Saved data entries:

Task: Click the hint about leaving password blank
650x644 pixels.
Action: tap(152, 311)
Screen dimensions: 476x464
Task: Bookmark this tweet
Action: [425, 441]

### [Exercise]
Repeat the records above exactly, from the first line to the last.

### [Task answer]
Task: Click the hint about leaving password blank
650x644 pixels.
Action: tap(152, 311)
Screen dimensions: 476x464
Task: Bookmark this tweet
Action: [425, 441]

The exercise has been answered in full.